= Yarn (Ukrainian musical group) =

Ukrainian musical group

Yarn (Ярн) was a Ukrainian music group from Kyiv, Ukraine. As with many groups of the 90s "Novaya Scena", Yarn took influence from local folk traditions and medieval music.

The original composition of Yarn consisted of Ivan Moskalenko, Oleksandr Yurchenko, Olha "Ptiza" Horynina, Leonid Beley and Vitaliy Garanzha. Horynina, the original vocalist, retired after two albums and was replaced by Serhiy "Foma" Fomenko.

A sister project of the group named Kvitchala v Serpni (Квiтчала в Серпнi) held the same core membership, but with the vocalist Oleksandra Mailliet. In addition, they had a one time collaboration with vocalist Inga Blazhchuk.

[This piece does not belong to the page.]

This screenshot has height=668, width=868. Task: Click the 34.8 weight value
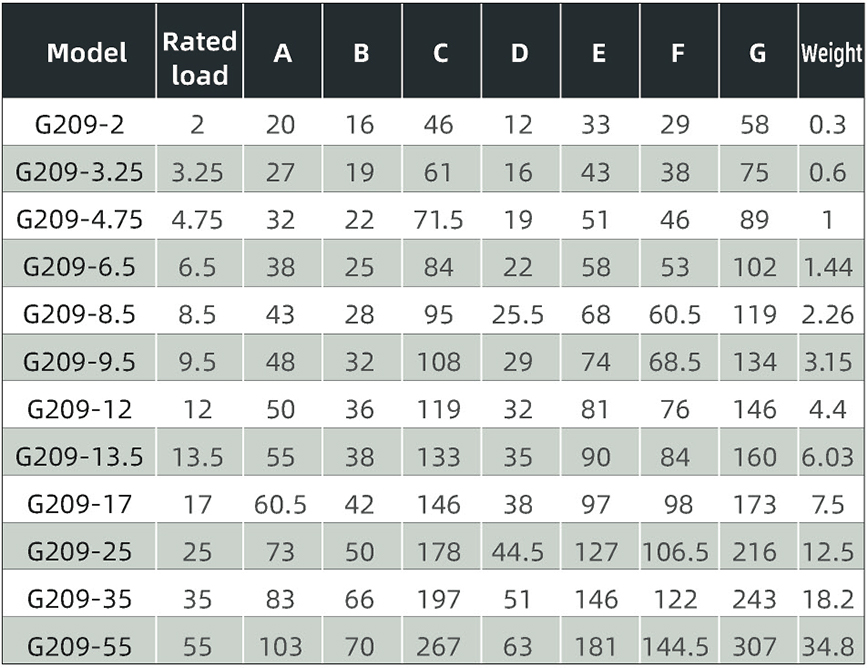coord(828,646)
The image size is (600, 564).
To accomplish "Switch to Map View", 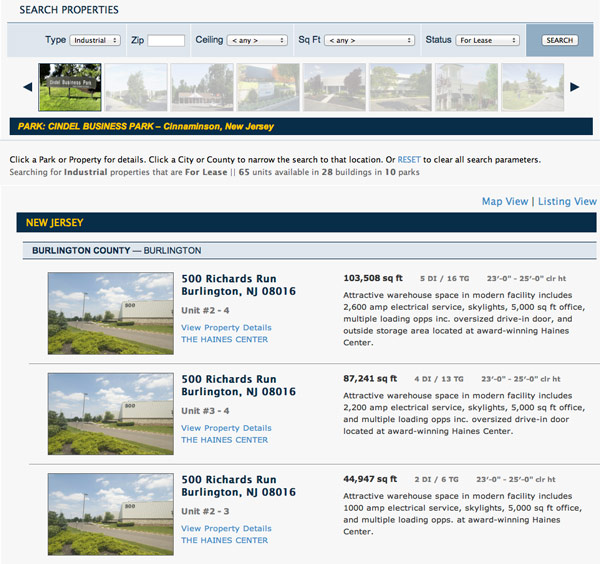I will coord(504,202).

The group's alumni went on to be influential within the musical culture of Ukraine. Yurchenko collaborated with Svitlana Nianio in addition to his independent work as a composer and illustrator, Horynina became a radio host, Moskalenko became a music producer under the name of DJ Derbastler and Fomenko and Beley formed the band Mandry.

Yarn's music was featured on prominent Ukrainian music compilations Skhovaysya (Сховайся) and Between Rains and Drought (Між Дощами та Засухою).